Tuesday, April 24, 2012

"I didn't even want to go to grad school..."

When I'm anxious, I blog.

People are always trying to catalog and categorize my experience, especially when my interest is a field that cannot be easily defined. My conversations with people usually go, what do you want to be? I want to be a writer. Oh, what kind of writing? Hopefully a novelist, but I'm going to need other jobs to support me while I try to achieve my seemingly impossible dream so I'm open to any other kinds of writing.

I'm involved in theater and debate at school. I am a double major in English Literature and Russian Studies, with a minor in History. I know I should be doing something related to creative writing, but these are my interests for now. I have many interests, but none of them are that far apart from each other. I'm interested in the field of translations as well, but that's again "a whole different field". I like journalism and I would like it to be an optional career field for me, but I am no longer News Editor of my school newspaper because I decided I liked competing in debate more.

I don't understand why critical and creative study of literature are separate fields. I like them both. I'm not a Creative Writing major because I believe in learning writing through reading. I don't want to worry about my sentence structure or vocabulary (though those need to be built up, I know); I want to think about the ideas I am conveying to my reader.

"What we need are books that hit us like a most painful misfortune, like the death of someone we loved more than we love ourselves, that make us feel as though we had been banished to the woods, far from any human presence, like a suicide. A book must be the ax for the frozen sea within us." - Kafka


That's the kind of book I want to write. Will that be possible without reading and understanding Kafka, Nabokov and Kundera? No, it will not be for me. And note how all these writers write in a foreign language (or can, in the case of Nabokov). World literature. They're not British or American literature, but they're great literature nonetheless. (Translation: I don't know why there is a Comparative Literature major...)

What kind of books do you like to read? Oh, gee, I don't know. All kinds.

A perplexed glare.

Why should have I have to choose between Master in Fine Arts or Master in Arts? I just want to read and write, goddamnit. I feel like a third world kid, trying to get an education here. I'm from Malaysia. I didn't even want to go to grad school!

I honestly don't care what kind of job I get. I just want a job I love. It can be teaching city kids to read Catcher in the Rye, for all I care. Why am I penalized for having too many interests? It's not like I want to be both a chemical engineer and a historian.

I'm so tired of worrying about how I'm going to look to a prospective employer or the grad school admissions office. I'm so tired of calculating my every move, fretting over what I put on a piece of paper and if it'll convince my employer that I am the best thing they've come across, of whether I've wasted my time doing something I think is beneficial to my development as a person in this world because I could have been doing something beneficial to my future. I can only tell half of the story. The other half is left to the employer to spin and weave. I'm at the end of my sophomore year, and I don't have a proper resume, because what is a "proper" resume in these times? Fuck the future, I want to live in the now. I just want to read and write.

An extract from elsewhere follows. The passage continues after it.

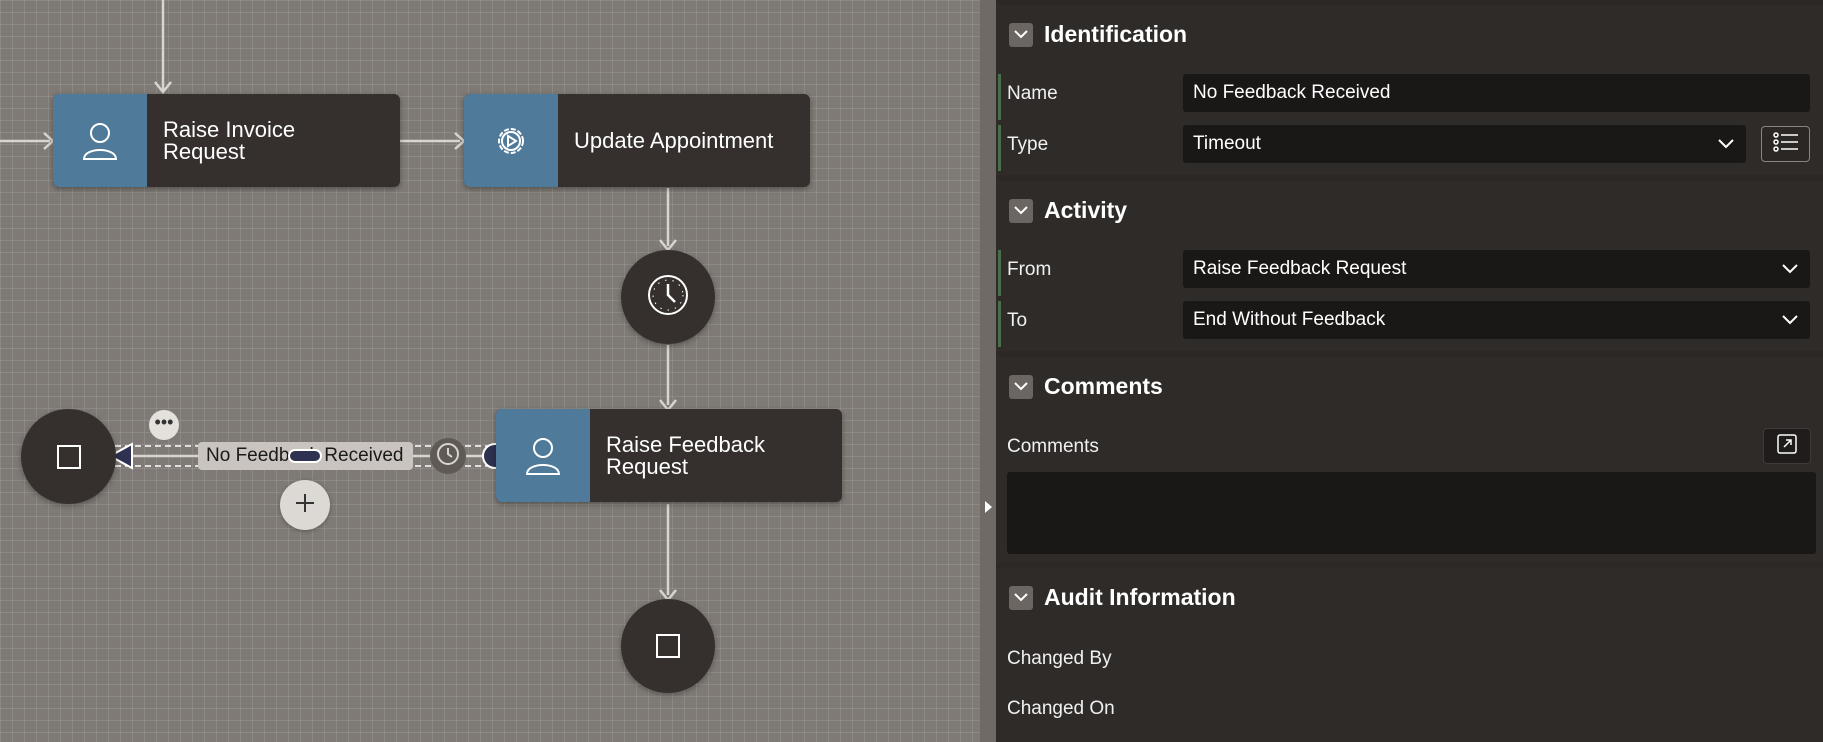  Describe the element at coordinates (1300, 268) in the screenshot. I see `from-value: Raise Feedback Request` at that location.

If the Mayans are right, we're all dying in December anyway. Why am I worrying about a future that'll never come, right? I'm going to teach city kids to read Catcher in the Rye...oh wait, I can't. I don't have a resume.

The Renaissance age is truly dead.

7 comments:

Anonymous said...

Do you even check your comments anymore? -_-

Anonymous said...

Despite how much you try to make yourself different, you manage to fall into every common stereotype about rich, over-privileged and moderately-talented-but-not-talented-enough kids whining obnoxiously about every little first world problem in their life while trying to project them as great artistic and heroic battles against social norms, cultural oppression, and the great forces of historical tides (Renaissance age? really?)

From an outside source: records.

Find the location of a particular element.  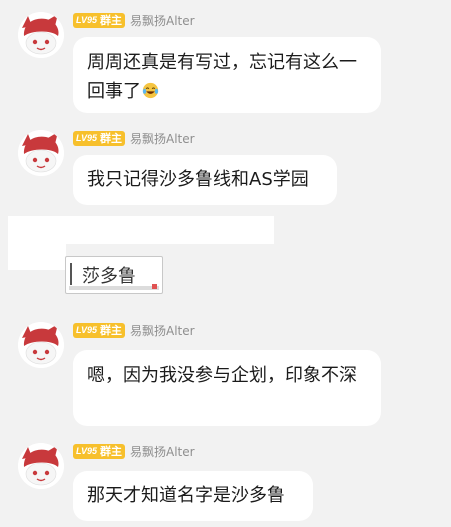

message-text: 周周还真是有写过，忘记有这么一回事了 is located at coordinates (222, 77). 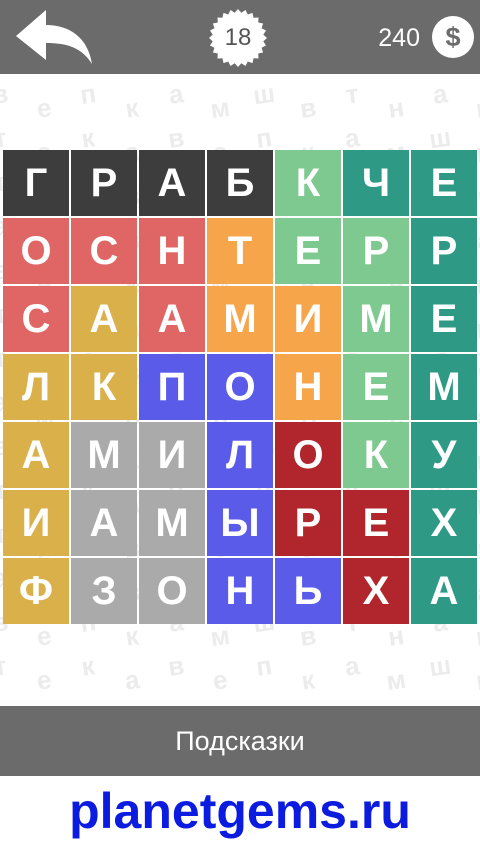 What do you see at coordinates (308, 591) in the screenshot?
I see `letter-cell: Ь` at bounding box center [308, 591]. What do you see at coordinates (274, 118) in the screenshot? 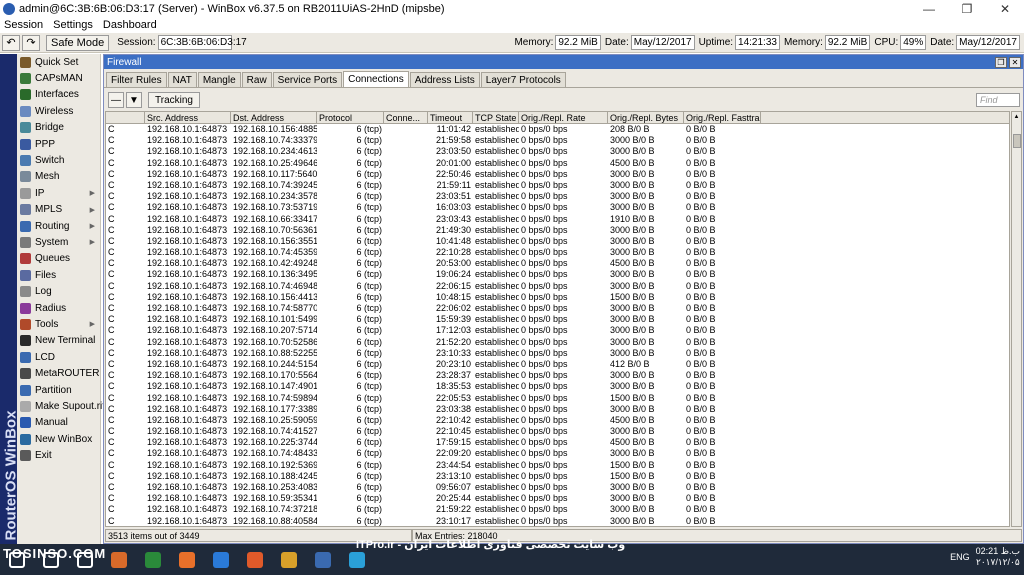
I see `column-header: Dst. Address` at bounding box center [274, 118].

In fact, it sounds like me, but then I grew up (a little too late). Which is even more sad, because you really, genuinely think you're special, but you're just retracing the path of so many ordinary, mediocre, boring minds, such as yours truly.

Anonymous said...

@ last comment,

what you said makes sense, but what gives YOU the credentials to go about saying such things?

mayzhee said...

Erm, that's because I *am* rich and over-privileged?

Anonymous said...

just stumbled across your blog. it sounds that you're only contemplating grad school for the sake of getting a higher education - and as a masters student myself i feel saddened to see people end up in academia who become jaded in their field of research, to the point they hate the things they once love. if you don't have a specific topic in mind that you don't feel you can sustain for 1-2 years then i suggest you postpone it for now. also, there's a wealth of employment opportunities out there that i'm sure an intelligent girl like you will be able to secure in no time.

if you want to read and write, then seriously, 'read and write goddammit'. waste no time in doing something you love :) ros

©KahYee said...

LOL for all the comments that are negative and ANONYMOUS. I personally agree with you. Why should you be so worried when you can enjoy right?

Anonymous said...

i actually think you have grown up from your pre-college days.